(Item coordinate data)
#####

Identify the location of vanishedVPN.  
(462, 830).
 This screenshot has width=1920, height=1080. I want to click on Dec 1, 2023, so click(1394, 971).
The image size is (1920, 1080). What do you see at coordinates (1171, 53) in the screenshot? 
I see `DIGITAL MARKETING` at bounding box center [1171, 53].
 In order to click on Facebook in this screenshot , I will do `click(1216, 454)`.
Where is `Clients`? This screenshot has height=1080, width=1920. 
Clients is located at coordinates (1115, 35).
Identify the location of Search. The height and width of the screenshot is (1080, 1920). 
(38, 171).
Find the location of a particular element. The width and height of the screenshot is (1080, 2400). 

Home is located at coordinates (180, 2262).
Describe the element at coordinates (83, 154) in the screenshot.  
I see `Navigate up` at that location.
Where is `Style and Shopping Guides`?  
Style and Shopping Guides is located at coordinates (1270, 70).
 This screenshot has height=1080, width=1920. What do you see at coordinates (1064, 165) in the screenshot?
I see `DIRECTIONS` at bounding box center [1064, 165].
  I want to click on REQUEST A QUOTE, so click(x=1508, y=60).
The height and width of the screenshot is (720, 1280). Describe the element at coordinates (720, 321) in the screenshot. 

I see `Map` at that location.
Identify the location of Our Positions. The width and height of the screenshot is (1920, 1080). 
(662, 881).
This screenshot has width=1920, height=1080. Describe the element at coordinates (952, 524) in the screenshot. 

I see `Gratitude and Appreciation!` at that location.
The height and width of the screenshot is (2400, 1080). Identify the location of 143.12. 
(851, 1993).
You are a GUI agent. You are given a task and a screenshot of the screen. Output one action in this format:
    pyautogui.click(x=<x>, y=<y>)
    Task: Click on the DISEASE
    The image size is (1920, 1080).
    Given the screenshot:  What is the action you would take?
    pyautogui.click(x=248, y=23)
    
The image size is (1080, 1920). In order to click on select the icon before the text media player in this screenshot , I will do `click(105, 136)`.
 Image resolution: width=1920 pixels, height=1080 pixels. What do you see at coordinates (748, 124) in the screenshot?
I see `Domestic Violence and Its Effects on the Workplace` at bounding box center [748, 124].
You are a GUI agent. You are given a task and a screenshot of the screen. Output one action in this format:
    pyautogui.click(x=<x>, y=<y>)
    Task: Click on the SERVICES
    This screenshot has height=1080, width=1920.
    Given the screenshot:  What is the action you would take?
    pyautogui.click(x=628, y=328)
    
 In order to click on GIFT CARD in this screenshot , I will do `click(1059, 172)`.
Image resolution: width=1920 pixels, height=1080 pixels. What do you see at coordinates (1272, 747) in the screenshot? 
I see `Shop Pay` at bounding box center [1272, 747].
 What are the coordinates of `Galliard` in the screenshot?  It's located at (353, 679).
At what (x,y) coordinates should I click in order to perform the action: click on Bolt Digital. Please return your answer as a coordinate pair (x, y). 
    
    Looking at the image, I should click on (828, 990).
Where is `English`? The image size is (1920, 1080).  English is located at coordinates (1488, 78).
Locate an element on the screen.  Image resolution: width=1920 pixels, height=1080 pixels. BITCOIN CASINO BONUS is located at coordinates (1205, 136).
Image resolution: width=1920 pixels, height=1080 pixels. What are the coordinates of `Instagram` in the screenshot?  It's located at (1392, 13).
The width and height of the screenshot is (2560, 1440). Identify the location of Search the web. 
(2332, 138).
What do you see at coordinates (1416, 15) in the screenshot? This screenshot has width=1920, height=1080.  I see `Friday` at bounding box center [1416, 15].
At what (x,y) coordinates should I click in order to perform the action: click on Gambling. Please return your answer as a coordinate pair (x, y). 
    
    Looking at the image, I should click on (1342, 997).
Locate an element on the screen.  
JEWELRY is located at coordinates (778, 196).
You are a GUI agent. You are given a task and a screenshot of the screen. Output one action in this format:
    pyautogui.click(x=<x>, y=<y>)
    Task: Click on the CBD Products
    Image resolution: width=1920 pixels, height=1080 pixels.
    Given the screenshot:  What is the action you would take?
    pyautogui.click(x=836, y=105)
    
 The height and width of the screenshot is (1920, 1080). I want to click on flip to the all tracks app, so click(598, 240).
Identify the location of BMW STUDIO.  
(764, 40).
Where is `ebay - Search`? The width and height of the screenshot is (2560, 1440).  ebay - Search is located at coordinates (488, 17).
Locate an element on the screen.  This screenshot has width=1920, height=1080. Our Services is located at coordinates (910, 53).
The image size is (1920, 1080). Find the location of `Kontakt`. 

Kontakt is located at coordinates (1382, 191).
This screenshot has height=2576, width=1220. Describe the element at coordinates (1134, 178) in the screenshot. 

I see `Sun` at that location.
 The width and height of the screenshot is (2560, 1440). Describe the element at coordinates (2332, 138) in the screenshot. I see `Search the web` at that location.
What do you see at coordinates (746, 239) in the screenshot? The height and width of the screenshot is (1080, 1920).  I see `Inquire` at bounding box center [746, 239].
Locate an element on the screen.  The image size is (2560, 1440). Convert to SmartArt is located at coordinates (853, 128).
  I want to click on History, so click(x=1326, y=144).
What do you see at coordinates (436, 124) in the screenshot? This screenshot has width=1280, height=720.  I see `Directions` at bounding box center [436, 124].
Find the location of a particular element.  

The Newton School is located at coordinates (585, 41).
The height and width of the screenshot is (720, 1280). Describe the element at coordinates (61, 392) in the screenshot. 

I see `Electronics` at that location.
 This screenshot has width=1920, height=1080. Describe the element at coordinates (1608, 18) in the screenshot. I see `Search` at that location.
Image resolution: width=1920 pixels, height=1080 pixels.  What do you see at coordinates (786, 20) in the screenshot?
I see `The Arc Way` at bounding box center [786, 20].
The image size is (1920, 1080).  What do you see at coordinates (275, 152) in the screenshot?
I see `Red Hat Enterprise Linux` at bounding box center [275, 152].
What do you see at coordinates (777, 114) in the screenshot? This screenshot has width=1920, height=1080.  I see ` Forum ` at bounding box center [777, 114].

#####

### What is asked
Copy out the lines of the records above word for word, starting at the line containing "Identify the location of BMW STUDIO." and ending at the line containing "Kontakt is located".

### Response
Identify the location of BMW STUDIO.  
(764, 40).
Where is `ebay - Search`? The width and height of the screenshot is (2560, 1440).  ebay - Search is located at coordinates (488, 17).
Locate an element on the screen.  This screenshot has width=1920, height=1080. Our Services is located at coordinates (910, 53).
The image size is (1920, 1080). Find the location of `Kontakt`. 

Kontakt is located at coordinates (1382, 191).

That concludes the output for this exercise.